My SO runs the HR division at a high-powered tech company. I asked her about your “250 interviews”, and she said that someone over there isn’t doing a good job filtering applications. Her comment was “Are they posting positions on Craigslist?”
Wasn’t the expectation „we want to fix it but don’t know when“? This is what I took from it, and as you know this happens all the time in development.
It’s also a minor issue, frankly, IMHO more like a preference as I mentioned in the original thread
I don’t agree that it is a preference. If you’re watching a movie and pause it, maybe for an extended period of time because “life happens” and maybe you even have to watch it over a few sessions, would you tell people you’d seen the movie 2 or 3 or 4 times? This doesn’t make sense.
I also don’t agree that it is a minor issue. This issue causes play counts both in Roon and on last.fm to be inflated. I know a lot of people who rely on these data points for various reasons. Why offer the features if they don’t work properly and then leave them that way indefinitely.
They could simply wait, in non-critical cases.
I feel like waiting 2 quarters, 3 quarters or nearly a year qualifies as waiting. I never demanded it be fixed immediately, I would just like to have some sense that it’s been added to the roadmap and will be addressed at some point (whenever that is). This goes back to my comment about expectations, I don’t feel like a single comment ~10 months ago saying it’ll be addressed someday is a good example of expectation setting. It’s a commitment with no expectation.
Fully agreed, but at the same time the reality is what it is and there is no magic fix
Absolutely, but as a paying customer I feel it’s absolutely appropriate to say that I’m disappointed in the level of service delivered and internal strife doesn’t excuse it.

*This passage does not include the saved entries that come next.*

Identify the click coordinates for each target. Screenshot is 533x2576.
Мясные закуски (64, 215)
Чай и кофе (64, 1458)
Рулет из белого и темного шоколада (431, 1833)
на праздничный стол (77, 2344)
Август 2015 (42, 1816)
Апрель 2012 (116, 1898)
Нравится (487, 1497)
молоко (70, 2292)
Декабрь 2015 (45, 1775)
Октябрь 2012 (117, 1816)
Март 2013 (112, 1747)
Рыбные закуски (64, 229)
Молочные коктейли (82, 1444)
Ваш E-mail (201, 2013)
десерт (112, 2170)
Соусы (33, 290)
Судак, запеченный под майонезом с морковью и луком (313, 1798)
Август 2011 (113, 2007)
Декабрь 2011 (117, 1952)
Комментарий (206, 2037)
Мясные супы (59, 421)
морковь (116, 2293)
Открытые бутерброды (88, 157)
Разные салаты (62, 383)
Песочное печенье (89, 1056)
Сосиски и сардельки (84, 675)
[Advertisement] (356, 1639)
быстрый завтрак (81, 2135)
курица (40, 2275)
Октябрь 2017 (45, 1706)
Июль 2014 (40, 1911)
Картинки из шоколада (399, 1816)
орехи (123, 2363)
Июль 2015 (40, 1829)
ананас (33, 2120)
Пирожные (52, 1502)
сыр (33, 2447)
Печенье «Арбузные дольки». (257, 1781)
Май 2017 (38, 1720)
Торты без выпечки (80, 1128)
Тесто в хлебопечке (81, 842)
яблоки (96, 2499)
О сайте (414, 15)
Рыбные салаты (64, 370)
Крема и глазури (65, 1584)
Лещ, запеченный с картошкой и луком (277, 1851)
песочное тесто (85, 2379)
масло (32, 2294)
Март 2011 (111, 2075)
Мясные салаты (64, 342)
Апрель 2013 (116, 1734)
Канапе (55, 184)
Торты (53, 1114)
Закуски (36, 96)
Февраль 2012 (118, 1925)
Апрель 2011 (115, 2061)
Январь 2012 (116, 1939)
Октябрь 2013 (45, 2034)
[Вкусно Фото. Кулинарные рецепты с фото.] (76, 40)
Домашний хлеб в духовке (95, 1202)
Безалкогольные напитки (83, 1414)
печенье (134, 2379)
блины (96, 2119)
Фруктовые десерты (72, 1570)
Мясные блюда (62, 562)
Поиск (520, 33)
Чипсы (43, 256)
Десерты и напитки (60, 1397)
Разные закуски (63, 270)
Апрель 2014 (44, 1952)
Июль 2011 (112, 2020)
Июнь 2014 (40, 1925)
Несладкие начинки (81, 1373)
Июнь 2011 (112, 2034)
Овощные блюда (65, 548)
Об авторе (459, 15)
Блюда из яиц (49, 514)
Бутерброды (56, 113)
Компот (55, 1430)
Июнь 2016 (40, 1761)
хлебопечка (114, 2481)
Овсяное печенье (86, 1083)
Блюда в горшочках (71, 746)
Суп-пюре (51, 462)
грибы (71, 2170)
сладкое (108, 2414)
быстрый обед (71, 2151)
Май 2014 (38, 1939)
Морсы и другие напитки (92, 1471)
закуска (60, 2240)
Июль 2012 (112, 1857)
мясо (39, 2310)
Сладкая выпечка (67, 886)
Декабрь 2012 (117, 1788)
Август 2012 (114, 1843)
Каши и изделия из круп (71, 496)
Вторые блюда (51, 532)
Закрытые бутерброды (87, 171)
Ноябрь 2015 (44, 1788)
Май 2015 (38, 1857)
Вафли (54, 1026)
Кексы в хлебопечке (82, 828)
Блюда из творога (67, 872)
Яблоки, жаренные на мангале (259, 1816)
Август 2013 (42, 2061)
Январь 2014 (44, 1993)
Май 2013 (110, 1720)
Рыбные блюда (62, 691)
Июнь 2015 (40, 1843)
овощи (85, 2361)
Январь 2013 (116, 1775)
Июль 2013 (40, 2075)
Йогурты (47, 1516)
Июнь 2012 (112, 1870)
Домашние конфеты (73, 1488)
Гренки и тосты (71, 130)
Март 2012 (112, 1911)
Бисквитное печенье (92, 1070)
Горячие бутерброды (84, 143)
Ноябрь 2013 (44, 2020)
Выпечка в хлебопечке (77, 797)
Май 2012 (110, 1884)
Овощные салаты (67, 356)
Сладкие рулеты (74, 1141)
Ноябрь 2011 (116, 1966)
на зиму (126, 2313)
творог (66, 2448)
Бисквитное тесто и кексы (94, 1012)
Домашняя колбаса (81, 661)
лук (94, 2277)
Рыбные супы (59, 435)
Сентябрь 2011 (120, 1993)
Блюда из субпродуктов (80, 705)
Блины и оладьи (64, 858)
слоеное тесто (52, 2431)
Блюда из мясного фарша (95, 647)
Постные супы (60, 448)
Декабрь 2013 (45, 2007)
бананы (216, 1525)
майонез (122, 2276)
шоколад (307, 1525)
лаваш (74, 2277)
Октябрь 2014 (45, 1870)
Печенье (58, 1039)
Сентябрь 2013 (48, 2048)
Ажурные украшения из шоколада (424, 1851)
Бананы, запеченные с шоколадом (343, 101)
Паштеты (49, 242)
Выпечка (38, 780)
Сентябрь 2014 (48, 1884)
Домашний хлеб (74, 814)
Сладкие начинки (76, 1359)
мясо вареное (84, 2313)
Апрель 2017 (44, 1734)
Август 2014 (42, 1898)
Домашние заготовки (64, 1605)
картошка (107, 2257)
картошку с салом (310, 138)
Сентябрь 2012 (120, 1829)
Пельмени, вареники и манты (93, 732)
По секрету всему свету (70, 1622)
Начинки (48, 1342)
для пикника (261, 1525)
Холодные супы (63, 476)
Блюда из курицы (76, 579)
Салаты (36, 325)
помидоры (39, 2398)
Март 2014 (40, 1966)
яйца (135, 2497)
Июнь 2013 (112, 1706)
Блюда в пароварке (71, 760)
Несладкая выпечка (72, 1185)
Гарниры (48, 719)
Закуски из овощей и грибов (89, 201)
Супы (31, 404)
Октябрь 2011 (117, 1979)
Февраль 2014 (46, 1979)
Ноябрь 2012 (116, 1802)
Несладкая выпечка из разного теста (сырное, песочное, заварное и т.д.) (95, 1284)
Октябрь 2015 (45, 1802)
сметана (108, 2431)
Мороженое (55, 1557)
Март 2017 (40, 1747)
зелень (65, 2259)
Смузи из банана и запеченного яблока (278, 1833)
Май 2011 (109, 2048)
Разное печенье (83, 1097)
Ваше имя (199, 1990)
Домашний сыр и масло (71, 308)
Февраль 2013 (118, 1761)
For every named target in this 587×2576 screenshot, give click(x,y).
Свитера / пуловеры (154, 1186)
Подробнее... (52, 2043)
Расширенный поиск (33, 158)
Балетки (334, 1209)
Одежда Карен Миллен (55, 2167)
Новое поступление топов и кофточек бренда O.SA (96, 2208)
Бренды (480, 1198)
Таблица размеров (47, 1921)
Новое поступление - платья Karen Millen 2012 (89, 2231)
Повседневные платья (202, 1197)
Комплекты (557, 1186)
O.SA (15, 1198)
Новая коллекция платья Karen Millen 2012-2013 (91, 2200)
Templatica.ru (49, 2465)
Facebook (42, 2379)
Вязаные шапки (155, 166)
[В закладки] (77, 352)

Exactly so… At first it was a nagging suspicion well suppressed in my mind wishing to feel happy with Roon… but now it’s grown into a conviction that I cannot ignore anymore… Roon doesn’t care about customer satisfaction.
But there is… as customer, convinced that Roon the company doesn’t care about my (dis)satisfaction with its product, I will begin to review in my mind if the perceived value (or lack of) still merits my monthly or yearly payment to said company. For a long time I was wishing Roon to succeed and kept a positive outlook… not anymore. Customer communication and support have never been great to begin with, but the marked deterioration in 2023 have pushed me to make up my mind. And that’s the fix to my personal dissatisfaction…
To understand Roon’s attitude to support we’d need to know their metrics, which we don’t.
They may be perfectly happy with 7 to 60 day response times by official support for all we know.
I would imagine they look at attrition rates and sample the reason and respond accordingly.
Everyone is entitled to their own opinion but calling fellow users apologists etc really is beyond the pale. (Again in my opinion)
I like this. Say what you will about consumerism but this is one of the few real powers consumers wield and at some point any company that forgets it, no matter how great the product, will be reminded.